Recuperare il car fluff, ossia la frazione leggera che deriva dalla frantumazione delle autovetture, che costituisce una quota significativa del peso delle auto (fino al 20%) e che oggi in Italia finisce prevalentemente in discarica, per avvicinarsi al target europeo del 95% al 2015 (mentre oggi l’Italia si ferma ad una percentuale pari all’84,7%). Questo l’obiettivo dello studio che Aira-Associazione Industriale Riciclatori Auto, insieme a Fondazione per lo Sviluppo sostenibile, ha presentato a Roma per esaminare lo stato dell’arte nel nostro Paese e individuare soluzioni.
Ecco quanto emerso. Il primo passo è far sì che l’intera filiera si attenga scrupolosamente alle prescrizioni previste dal D.lgs. 209/2003, durante le varie fasi di trattamento dei veicoli fuori uso: messa in sicurezza, demolizione e frantumazione. Tutte le operazioni attinenti alla messa in sicurezza del veicolo, lo smontaggio delle componenti riutilizzabili, la rimozione degli pneumatici, dei grandi componenti di plastica, dei vetri e del catalizzatore, sono operazioni che vanno necessariamente eseguite presso l’impianto di demolizione e risultano fondamentali per conseguire le performance di legge.
Dalle successive operazioni di frantumazione dei veicoli, si genera il car fluff. Il fluff è composto da una frazione leggera che ammonta a circa il 90% del peso totale del fluff generato nel processo.
Sul fronte impianti, dall’analisi emerge che in Italia, allo stato attuale, è meno costoso smaltire in discarica questa componente piuttosto che in impianti ad hoc. Tra l’altro i pochi esistenti incontrano difficoltà di accettazione da parte delle comunità locali.
Uno sbocco potrebbe essere rappresentato dai cementifici (come avviene in Spagna, Belgio e Scandinavia). Ma anche in questo caso, se alcuni test hanno dimostrato un’ottima performance energetica, dall’altro hanno evidenziato la necessità di ridurre la concentrazione del cloro e di alcuni metalli presenti nel car fluff, che potrebbero rappresentare un problema per il processo e per il prodotto finale (il cemento).
“I frantumatori italiani stanno provando a dotarsi di altissime tecnologie basate sulla raffinazione che isola le frazioni leggere e lascia il residuo finale sostanzialmente senza metalli – ha spiegato Emiliano Cerluini, responsabile Hse del Gruppo Fiori – Una parte del materiale di scarto in uscita da questo impianto è un prodotto con altissimo potere calorifico che potrebbe essere sfruttato per la generazione di energia elettrica”.

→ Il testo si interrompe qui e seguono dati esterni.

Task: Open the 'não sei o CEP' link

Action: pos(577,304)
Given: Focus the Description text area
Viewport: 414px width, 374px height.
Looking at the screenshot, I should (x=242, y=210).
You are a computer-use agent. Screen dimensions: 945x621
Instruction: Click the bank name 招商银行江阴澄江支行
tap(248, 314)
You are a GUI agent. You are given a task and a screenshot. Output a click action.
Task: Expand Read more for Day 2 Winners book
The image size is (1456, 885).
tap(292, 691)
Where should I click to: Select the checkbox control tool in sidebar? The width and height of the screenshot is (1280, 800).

Lo studio ha messo in evidenza anche un’altro aspetto: il legislatore comunitario ha disposto che gli Stati membri provvedano a definire la disciplina interna seguendo un modello basato sulla cosiddetta responsabilità estesa del produttore (Epr).

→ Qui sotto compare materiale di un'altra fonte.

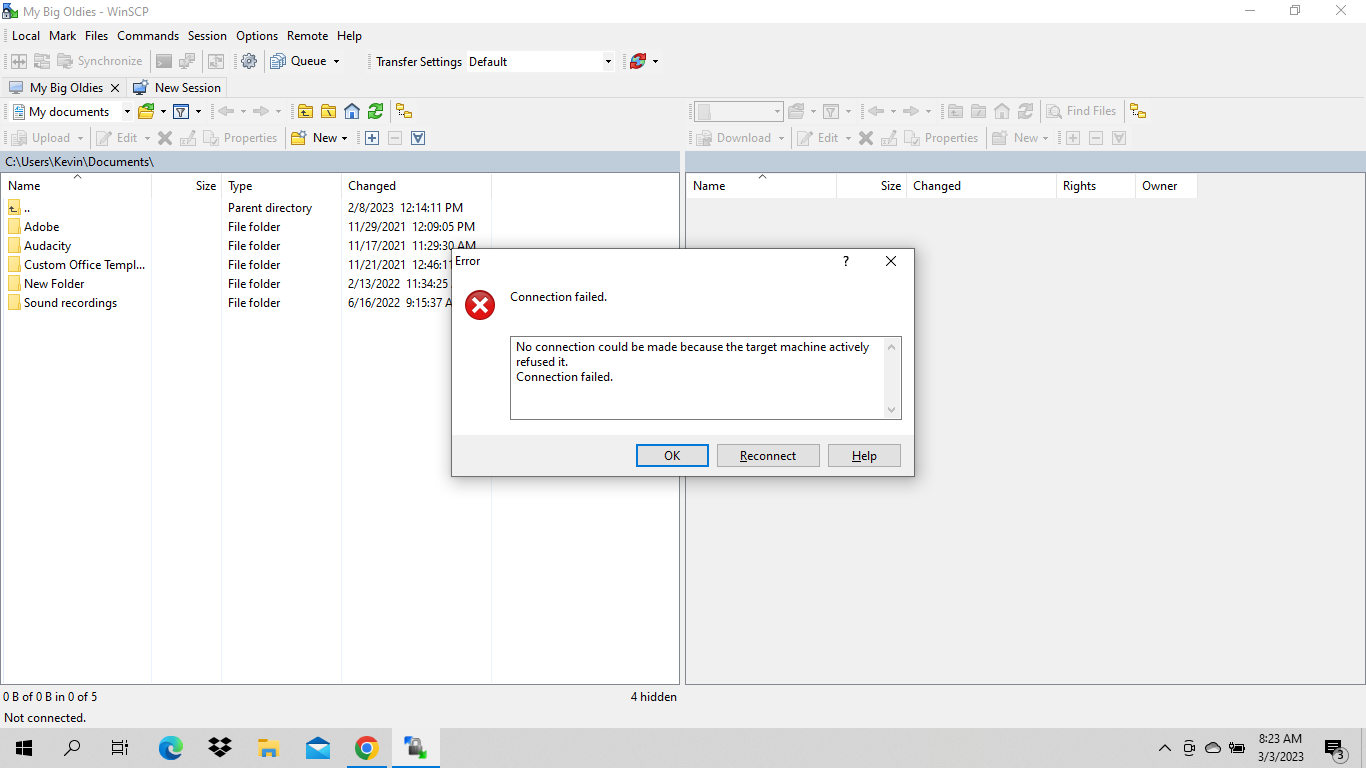Go to local home directory
The image size is (1366, 768).
(352, 111)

“E’ necessario partire da questo studio per affrontare sin da subito questi problemi – afferma Mauro Grotto, presidente Aira – Infatti, molto probabilmente già a partire dal 2018, il modello di governance della gestione dei veicoli fuori uso dovrà essere aggiornato. Le proposte di riforma oggi in discussione impongono che i regimi Epr debbano rispettare dei criteri minimi in tutti gli Stati membri e dispongono che ad essi debbano adeguarsi anche i produttori di veicoli o loro componenti. Aira è pronta a farlo e a collaborare con l’intera filiera per raggiungere quegli standard che l’Europa ci impone”.